Ins Schreiben kommen

 

 

 

 

Du kennst das?

Fragen, die dich quälen.

Die sich wie zäher Schleim durch deine Gehirngänge ziehen - und immer wieder an den verschiedenen Kurven und Schleifen hängen bleiben, und schließlich, gut eingedickt, zum Stillstand kommen.

 

Die Fragen, um die es in diesem Artikel geht, lauten:  

W I E   komme ich ins   S C H R E I B E N ?

Und   W A S   bitte, soll ich  S C H R E I B E N ?

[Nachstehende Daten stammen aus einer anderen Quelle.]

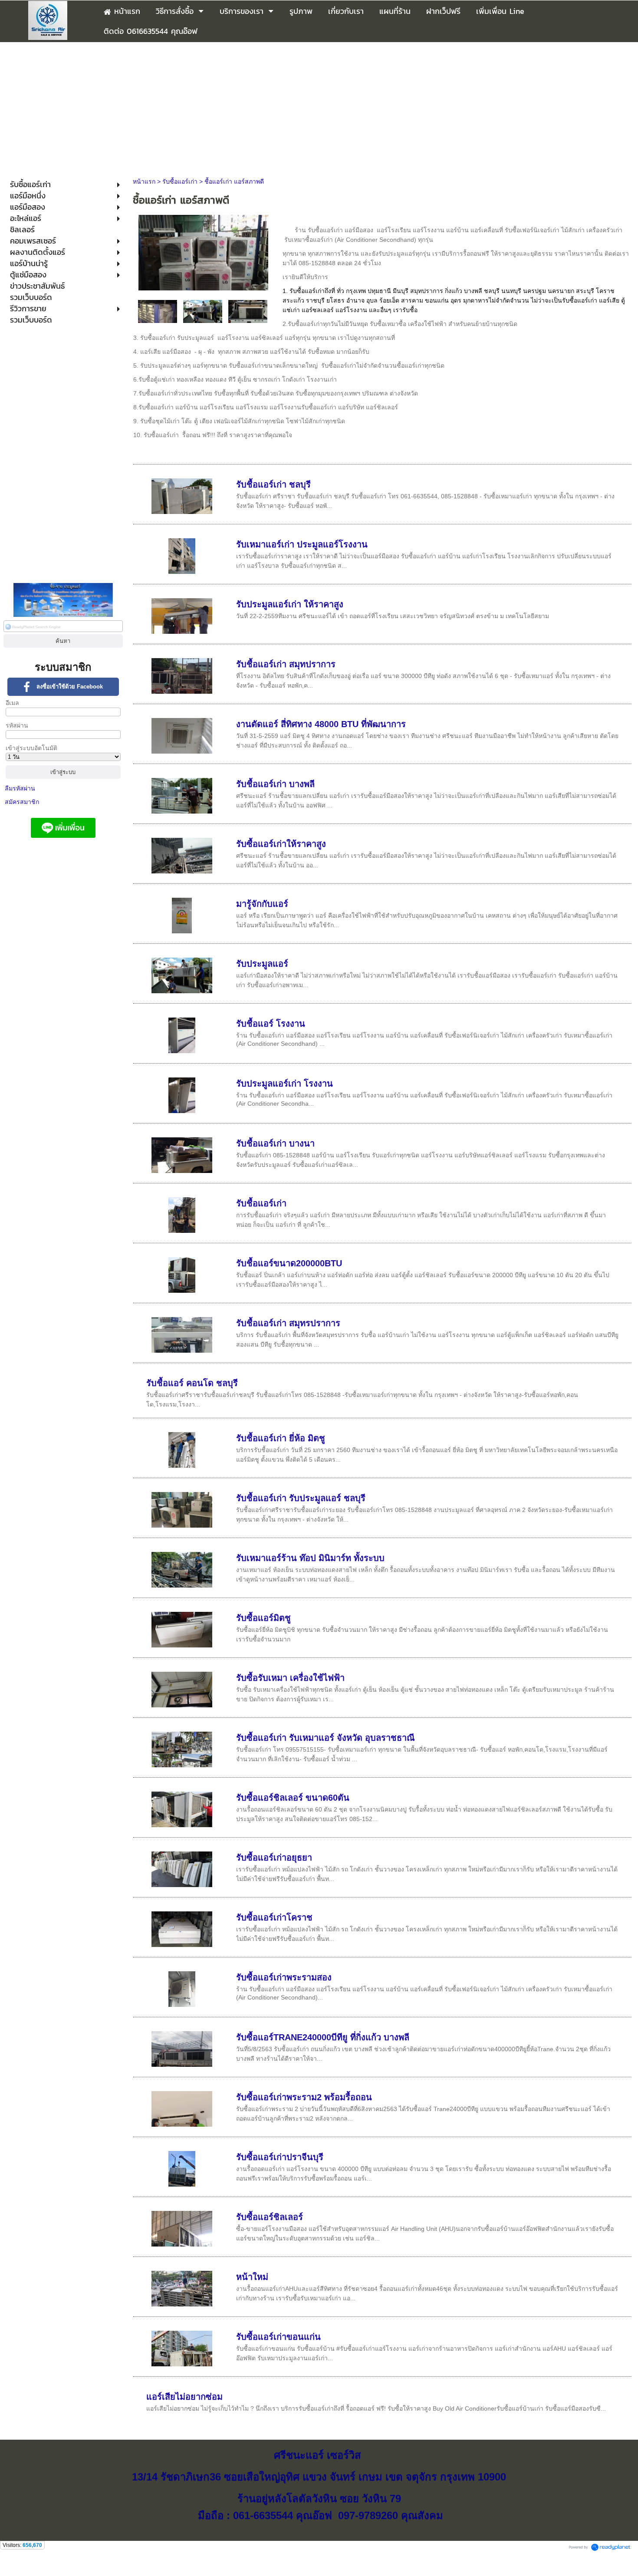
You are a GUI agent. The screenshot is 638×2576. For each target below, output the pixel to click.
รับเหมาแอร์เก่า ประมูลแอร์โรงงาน (302, 544)
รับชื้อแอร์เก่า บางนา (275, 1143)
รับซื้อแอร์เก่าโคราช (274, 1917)
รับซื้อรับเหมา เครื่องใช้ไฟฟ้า (290, 1678)
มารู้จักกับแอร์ (262, 904)
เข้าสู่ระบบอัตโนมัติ (31, 747)
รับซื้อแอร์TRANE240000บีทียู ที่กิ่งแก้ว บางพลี (322, 2037)
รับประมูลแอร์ (262, 963)
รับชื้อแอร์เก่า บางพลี (275, 784)
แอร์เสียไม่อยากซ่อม (184, 2396)
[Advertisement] (319, 107)
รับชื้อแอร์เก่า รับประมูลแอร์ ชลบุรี (300, 1498)
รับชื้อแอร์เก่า (261, 1203)
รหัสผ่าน (17, 725)
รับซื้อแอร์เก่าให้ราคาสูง (281, 844)
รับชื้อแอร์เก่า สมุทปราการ (285, 664)
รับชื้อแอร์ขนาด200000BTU (289, 1263)
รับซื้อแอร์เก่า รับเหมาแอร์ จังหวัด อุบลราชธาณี (325, 1738)
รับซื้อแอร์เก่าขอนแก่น (278, 2337)
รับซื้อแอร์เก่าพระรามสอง (284, 1977)
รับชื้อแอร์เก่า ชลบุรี (273, 484)
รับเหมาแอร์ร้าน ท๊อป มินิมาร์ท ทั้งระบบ (310, 1558)
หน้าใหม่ (252, 2277)
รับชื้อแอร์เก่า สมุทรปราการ (288, 1323)
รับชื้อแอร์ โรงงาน (270, 1023)
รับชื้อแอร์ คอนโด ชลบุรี (192, 1383)
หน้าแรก (144, 181)
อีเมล (12, 702)
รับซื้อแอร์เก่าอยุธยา (274, 1857)
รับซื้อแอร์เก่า (179, 181)
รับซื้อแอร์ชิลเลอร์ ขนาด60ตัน (292, 1797)
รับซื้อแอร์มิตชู (263, 1618)
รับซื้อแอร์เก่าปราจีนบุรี (279, 2157)
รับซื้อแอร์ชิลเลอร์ (269, 2217)
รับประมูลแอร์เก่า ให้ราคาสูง (289, 604)
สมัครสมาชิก (22, 801)
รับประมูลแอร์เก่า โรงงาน (284, 1083)
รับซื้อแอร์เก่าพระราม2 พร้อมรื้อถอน (304, 2097)
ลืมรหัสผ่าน (20, 788)
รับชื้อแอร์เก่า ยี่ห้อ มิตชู (280, 1438)
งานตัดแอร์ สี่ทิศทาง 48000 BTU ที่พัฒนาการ (321, 724)
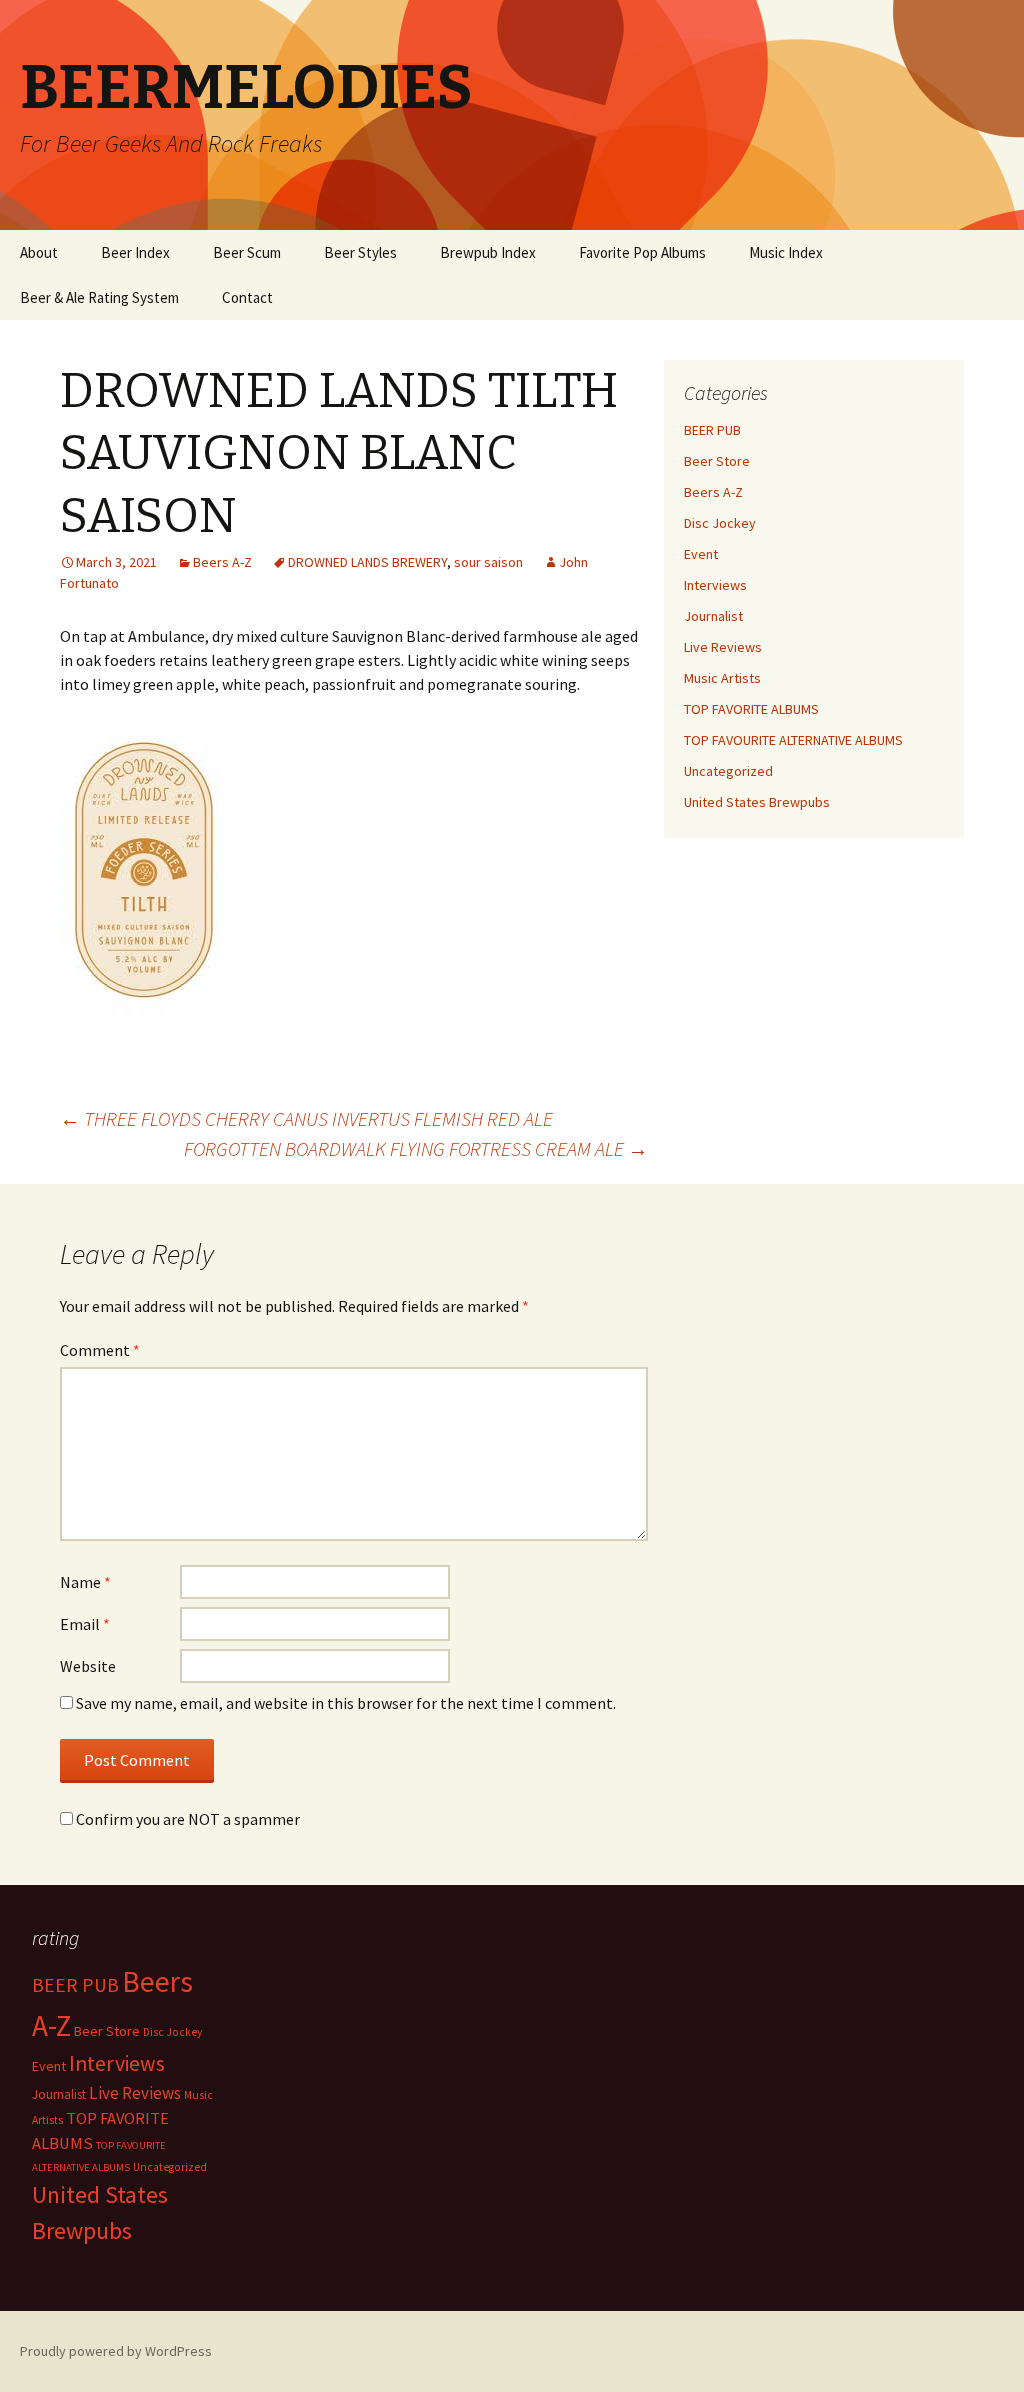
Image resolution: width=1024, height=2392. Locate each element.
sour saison (488, 562)
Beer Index (135, 252)
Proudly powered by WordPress (116, 2351)
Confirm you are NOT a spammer (186, 1819)
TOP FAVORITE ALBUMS (751, 709)
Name (85, 1582)
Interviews (715, 585)
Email (85, 1624)
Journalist (713, 616)
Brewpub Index (488, 252)
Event (701, 554)
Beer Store (717, 461)
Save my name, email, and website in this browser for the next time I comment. (346, 1703)
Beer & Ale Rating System (99, 297)
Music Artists (722, 678)
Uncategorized (728, 771)
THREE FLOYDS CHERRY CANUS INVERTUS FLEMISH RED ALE (306, 1118)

Und da wir gerade beim Thema sind, meldet sich auch noch eine Stimme zu Wort, die meint:

"Ich   K A N N   ja gar nicht   S C H R E I B E N."

 

Es ist tatsächlich so: Es gibt unendlich viel Material, worüber du schreiben kannst - allein das führt einen ja manchmal zur schieren Verzweiflung. So, wie es unendlich viele Filme und Bücher gibt, die jedes Mal die Geschichten von Liebe und Tod und Glück und anderem neu erzählen. Viele schaffen das so wunderbar, dass du am liebsten in den Film hineinkriechen - oder zwischen den Buchdeckeln verschwinden möchtest. Und gleichzeitig denkst du: "Das kann ich nie."  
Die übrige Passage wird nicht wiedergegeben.